The African university press – A gloomy picture

In the new digital era, with its demand for skills and knowledge, and new technological opportunities, there is now more than ever a need for collaboration among independent African publishers, and that includes university presses – to share experience, skills and professional know-how, which might then also lead to joint publishing projects.

Collaborative undertakings, networks, co-publishing projects or partnerships, surely must be the way forward: pooling editorial and management expertise, assisting editorial capacity building, sharing production costs, or consolidating strength in production and technical-ICT skills.

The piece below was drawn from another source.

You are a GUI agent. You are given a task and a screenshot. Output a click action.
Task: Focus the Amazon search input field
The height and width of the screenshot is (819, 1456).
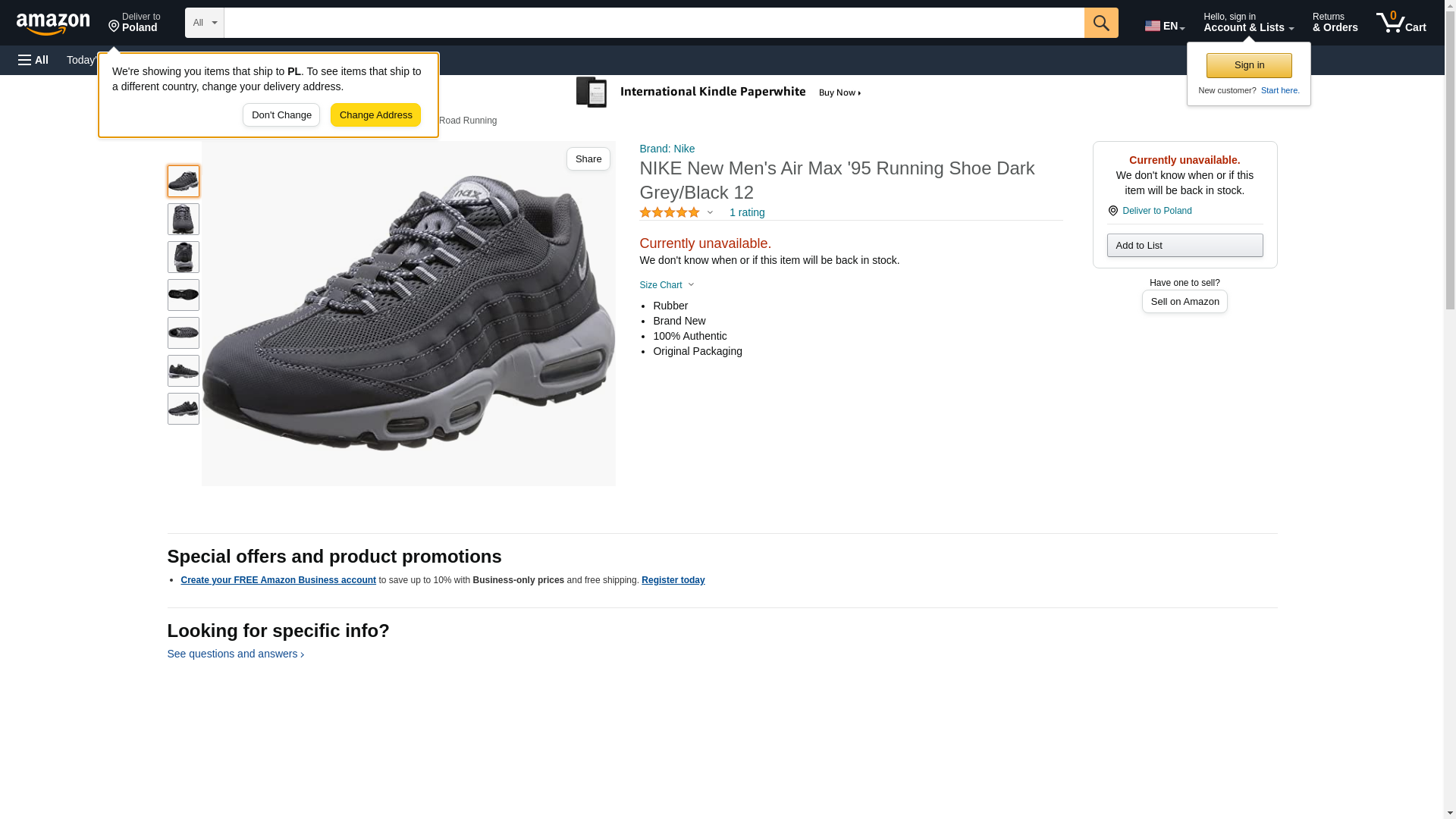point(654,23)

The potential benefits of a continental network are indeed numerous. It ought to become “a network of minds stimulating innovation and creativity in African scholarly publishing”, as Francois van Schalkwyk and Thierry Luescher put it in the new research report, The African University Press

Gloomy picture for collaboration

Having said that, and as the study points out too, proposals to establish networks and professional alliances are not new, and many attempts have been made to get such collective endeavours off the ground. A few have been successful – notably the African Books Collective or ABC – but most have ended in failure, or never took off in the first place.

I recently compiled a wee inventory of Pan-African and regional professional book organisations, groups and networks in Sub-Saharan Africa, each with a brief description of their activities (or proposed activities), and indicating their current status.

Like the study, this inventory presents a rather gloomy picture. It is worth asking why so many previous attempts at setting up collaborative networks or associations have failed? This question deserves some further scrutiny before yet another network is launched. One aspect I am still in two minds about it is this: Is there in fact a genuine desire to share?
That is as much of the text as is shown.